Language Models
This Folder Contains information about languages and in-turn also, the existing language models.
The formal knowledge modellings of 'natural language', in a comprehensive manner, is a fairly complex endevour. The reason why the complexities are being explored in-detail is in response to a belief or hypothesis, is that the need to get stuck into the detail will have meaningful consequential effects upon the qualities associated with the use of AI that depends upon some form of language construct. The challenge becomes producing an informatics ecosystem that is reliably able to intepret the meaning and provonance of words.

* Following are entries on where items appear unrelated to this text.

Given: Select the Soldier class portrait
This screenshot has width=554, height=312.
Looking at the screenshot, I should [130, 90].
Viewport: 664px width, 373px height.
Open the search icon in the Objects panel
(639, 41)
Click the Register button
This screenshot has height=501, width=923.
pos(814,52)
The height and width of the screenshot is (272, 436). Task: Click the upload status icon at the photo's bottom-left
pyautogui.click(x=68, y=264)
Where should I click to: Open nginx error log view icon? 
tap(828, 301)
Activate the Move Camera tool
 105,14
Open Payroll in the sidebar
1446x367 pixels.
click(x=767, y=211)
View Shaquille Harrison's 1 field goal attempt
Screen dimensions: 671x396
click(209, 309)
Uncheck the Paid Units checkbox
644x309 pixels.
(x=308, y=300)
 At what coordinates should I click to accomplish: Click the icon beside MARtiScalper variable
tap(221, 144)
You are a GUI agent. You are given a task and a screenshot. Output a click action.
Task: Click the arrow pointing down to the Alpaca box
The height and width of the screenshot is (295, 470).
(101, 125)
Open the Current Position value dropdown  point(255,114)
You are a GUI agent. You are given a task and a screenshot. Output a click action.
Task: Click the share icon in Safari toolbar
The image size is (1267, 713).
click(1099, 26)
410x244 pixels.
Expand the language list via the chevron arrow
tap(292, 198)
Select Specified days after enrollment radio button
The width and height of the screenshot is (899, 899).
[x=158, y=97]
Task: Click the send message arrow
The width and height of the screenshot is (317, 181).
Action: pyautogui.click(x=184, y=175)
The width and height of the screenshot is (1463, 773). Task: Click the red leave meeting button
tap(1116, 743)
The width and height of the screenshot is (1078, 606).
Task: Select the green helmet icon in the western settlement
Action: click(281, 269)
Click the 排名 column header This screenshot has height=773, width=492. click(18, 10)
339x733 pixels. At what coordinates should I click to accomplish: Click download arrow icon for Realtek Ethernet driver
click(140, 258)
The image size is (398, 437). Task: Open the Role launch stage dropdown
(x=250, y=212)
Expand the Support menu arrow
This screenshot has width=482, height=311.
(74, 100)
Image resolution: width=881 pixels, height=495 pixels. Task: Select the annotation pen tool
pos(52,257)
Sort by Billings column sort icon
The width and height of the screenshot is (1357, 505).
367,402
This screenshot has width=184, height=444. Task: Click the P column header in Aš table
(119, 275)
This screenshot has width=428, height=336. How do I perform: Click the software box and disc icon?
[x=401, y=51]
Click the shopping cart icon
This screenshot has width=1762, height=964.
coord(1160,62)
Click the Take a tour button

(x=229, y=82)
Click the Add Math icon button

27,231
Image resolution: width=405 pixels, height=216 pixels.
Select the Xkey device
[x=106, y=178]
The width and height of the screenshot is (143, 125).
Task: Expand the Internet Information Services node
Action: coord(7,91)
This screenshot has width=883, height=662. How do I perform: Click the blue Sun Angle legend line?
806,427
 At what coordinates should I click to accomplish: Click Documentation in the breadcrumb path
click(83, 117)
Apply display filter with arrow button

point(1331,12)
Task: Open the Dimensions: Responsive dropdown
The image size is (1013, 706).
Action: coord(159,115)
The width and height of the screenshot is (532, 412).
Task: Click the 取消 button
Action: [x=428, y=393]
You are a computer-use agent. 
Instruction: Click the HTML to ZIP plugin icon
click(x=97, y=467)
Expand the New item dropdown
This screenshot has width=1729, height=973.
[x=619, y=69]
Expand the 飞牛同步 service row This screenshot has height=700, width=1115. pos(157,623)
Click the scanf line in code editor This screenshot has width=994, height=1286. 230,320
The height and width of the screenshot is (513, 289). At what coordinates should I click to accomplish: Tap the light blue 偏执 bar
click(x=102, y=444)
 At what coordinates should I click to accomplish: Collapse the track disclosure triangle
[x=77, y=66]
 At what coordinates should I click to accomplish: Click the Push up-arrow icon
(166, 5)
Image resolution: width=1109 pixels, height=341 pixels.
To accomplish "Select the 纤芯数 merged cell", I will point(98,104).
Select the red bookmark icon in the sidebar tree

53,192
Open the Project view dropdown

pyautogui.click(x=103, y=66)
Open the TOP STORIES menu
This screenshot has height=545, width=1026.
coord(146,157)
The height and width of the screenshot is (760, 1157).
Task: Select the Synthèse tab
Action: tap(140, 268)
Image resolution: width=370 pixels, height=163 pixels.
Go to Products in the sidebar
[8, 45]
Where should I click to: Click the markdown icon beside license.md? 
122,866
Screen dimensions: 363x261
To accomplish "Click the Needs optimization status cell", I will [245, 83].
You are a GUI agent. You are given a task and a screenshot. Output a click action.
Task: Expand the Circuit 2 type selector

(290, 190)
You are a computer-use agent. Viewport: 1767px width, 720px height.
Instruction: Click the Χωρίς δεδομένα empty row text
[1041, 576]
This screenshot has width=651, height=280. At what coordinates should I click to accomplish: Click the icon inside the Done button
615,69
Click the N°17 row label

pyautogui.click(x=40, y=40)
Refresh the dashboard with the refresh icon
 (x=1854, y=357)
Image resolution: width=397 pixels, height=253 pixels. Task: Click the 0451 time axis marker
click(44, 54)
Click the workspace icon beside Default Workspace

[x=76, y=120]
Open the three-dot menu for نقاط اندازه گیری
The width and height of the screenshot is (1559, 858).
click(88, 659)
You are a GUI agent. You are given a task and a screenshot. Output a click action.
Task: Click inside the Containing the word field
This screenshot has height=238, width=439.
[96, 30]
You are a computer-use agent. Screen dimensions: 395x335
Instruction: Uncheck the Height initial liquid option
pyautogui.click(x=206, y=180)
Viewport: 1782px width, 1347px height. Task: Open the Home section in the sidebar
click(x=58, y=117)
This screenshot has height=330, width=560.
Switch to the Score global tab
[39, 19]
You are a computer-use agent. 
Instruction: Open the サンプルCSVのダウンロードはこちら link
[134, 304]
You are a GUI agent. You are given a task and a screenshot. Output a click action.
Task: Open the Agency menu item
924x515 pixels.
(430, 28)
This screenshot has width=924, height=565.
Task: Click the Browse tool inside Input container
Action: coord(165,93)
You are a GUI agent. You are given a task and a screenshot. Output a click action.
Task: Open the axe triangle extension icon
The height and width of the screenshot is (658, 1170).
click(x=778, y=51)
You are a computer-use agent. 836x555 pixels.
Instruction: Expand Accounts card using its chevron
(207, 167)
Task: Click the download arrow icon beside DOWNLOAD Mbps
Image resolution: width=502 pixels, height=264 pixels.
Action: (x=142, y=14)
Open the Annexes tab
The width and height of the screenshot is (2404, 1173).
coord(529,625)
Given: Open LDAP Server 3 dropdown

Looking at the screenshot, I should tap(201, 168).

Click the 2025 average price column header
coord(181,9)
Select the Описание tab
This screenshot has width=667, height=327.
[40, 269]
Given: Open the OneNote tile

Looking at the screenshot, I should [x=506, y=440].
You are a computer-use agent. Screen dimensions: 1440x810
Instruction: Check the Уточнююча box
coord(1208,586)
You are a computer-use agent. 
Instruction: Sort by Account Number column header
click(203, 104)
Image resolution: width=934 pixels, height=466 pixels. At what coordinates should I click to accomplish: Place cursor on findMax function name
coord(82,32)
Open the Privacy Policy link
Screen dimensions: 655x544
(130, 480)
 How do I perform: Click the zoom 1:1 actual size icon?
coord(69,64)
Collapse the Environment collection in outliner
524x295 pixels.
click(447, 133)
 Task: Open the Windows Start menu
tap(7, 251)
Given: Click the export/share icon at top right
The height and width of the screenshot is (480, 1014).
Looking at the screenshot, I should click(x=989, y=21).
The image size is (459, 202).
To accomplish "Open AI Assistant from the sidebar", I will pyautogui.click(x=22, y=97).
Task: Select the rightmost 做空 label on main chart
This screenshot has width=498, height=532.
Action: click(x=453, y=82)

NoteAlso; folder on Alphabets
There's some placeholders; and a whole bunch of room for improvement... (its entirely incomplete). Added to the language models folder, is also some notes about computer based LargeLanguageModels, some thoughts about StemLanguageModels and perhaps importantly also - Alphabets (although i'm not entirely sure where to put Heraldry).
Whilst these resources are indeed incomplete. The practice is opening up my view on the difference between a language and knowledge model. I'm starting to see the issue of seeking to restrict a model to simply the words; without ending-up with a far more comprehensive process of, in-effect, starting the PermissiveCommons tech process; more expansively, than was otherwise considered earlier. Whilst the goals remain the same; perhaps the method needs to be adapted to ensure the focus remains, making best efforts.
Large Language models
Some of the large language models that have been identified includes; BabelNet CYC FrameNet Framester Lemon Linguistlist SUMO Wordnet
High-Level Considerations
The amount of time and effort that goes into these and other related resources, is non-trivial. Whilst the derivative output of 'sense' is going to be different, it is entirely likely that it will still need to be maintained and that some of those works is best done by subject matter experts / professionals... Yet, this is potentially an area that could lead to a powergrab for centralised control! Which absolutely unwanted. protections need to be defined to engineer mechanisms / methodologies; that act, extensively, to seek to ensure any such form of attack vector is not possible; without unnecessarily exposing the informatics system to other unwanted forms of exploitation / attack.
There is a close relationship between language and history, which is a very complex (political) field; the realities of what a person learns from locals with local knowledge, is often different to what is taught in books or told otherwise via various forms of media, etc.
It is common for written works to feature different spelling for the same name or word; but particularly in relation to names, which often relate in-turn to words; from different places, etc. There are also different intepretations, that may relate to historical debates or conflicts.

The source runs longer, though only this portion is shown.